“Straks sta je daar, alleen en verloren in een grote ruimte vol mensen. Hoor je overal stemmen, en moet jij maar zien uit te vinden hoe je je in zo’n gesprek mengt, waar je heen moet, wat er gebeurt.”
“Ik ben 34, ik kan toch hulp vragen? Door mijn blindengeleidehond is heel duidelijk waarom ik zo’n vraag stel.”
“Denk erom, het gaat om hulp voor elke stap. Je wilt niet alleen de juiste ruimtes voor de workshops vinden, maar ook een paar keer wat drinken. Een wildvreemde moet je lunch opscheppen. En je wilt vast ook weleens naar de wc. Wil je zo’n hulpbehoevende zijn de hele dag?”
“Het is een dag over taal. Voor een goede tekst moet je je kunnen inleven in je opdrachtgever - wat wil die nou echt zeggen? -, in iedereen die je voor de inhoud van je tekst spreekt, en in je lezer. Daarbij, het zijn taalmensen, die kunnen vast goed verbaal communiceren. En die komen toch ook vooral om te netwerken? Dan staan ze vast open voor een onbekende.”
“Of niet. En dan sta je daar. Alleen en verloren tussen al die vreemde stemmen en geluiden.”

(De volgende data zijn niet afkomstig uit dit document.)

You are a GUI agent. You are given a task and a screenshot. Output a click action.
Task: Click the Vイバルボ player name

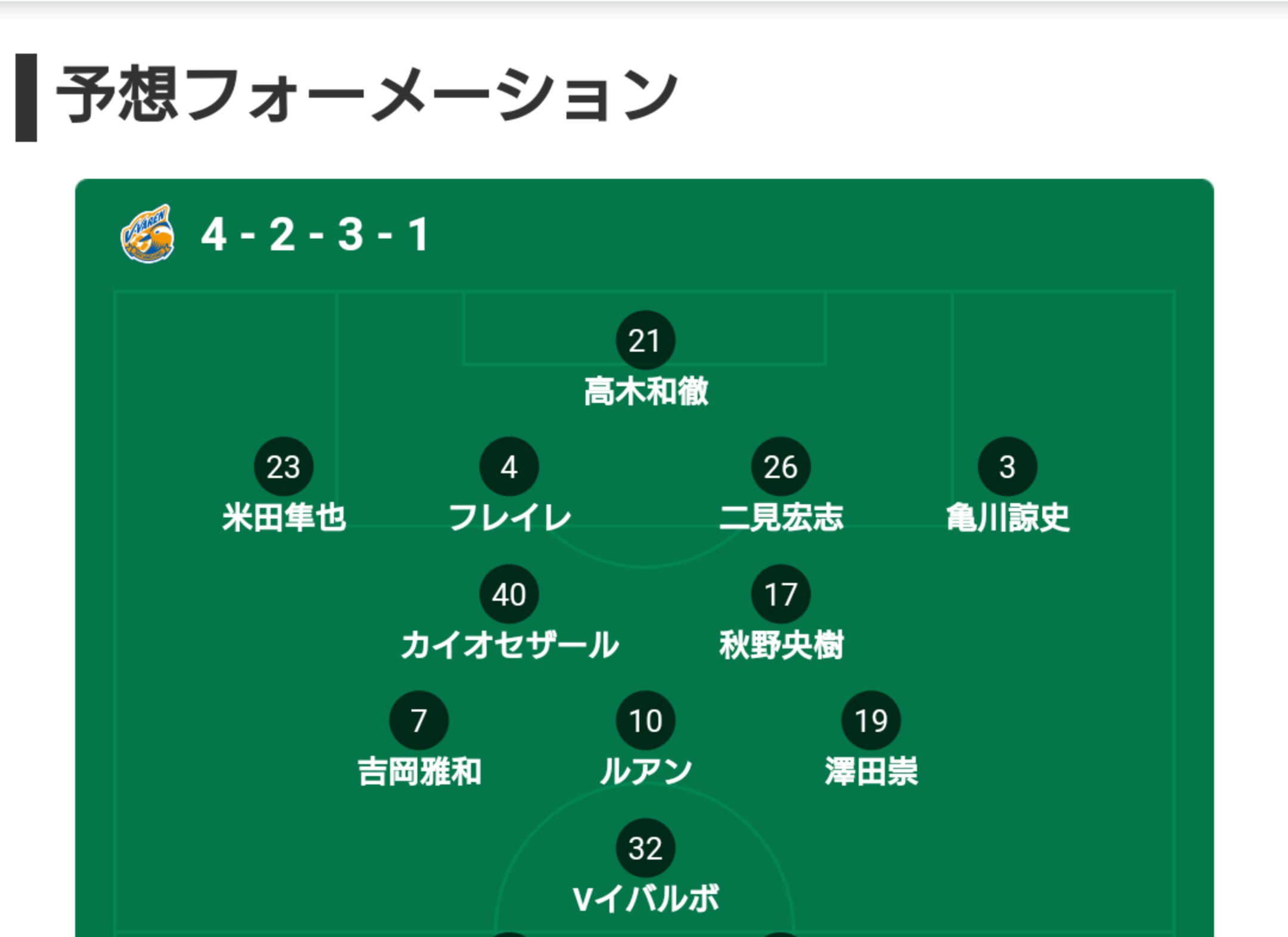646,899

Zo ging mijn hoofd maar door. Een antwoord op mijn mail naar de organisatie bood een uitweg uit die eindeloze kringetjes. Mij de juiste ruimtes wijzen was geen enkel probleem. En ik kreeg de naam van de dame achter de receptie, en de geruststellende mededeling dat de afspraak in het draaiboek kwam. Geen ongemakkelijke situatie dus van iemand die de toezegging van een collega niet kan waarmaken. Mijn hoofd uit, de praktijk in. Uiteindelijk won mijn eerste gedachte: die Heerlijk Duidelijkdag, daar wil ik heen.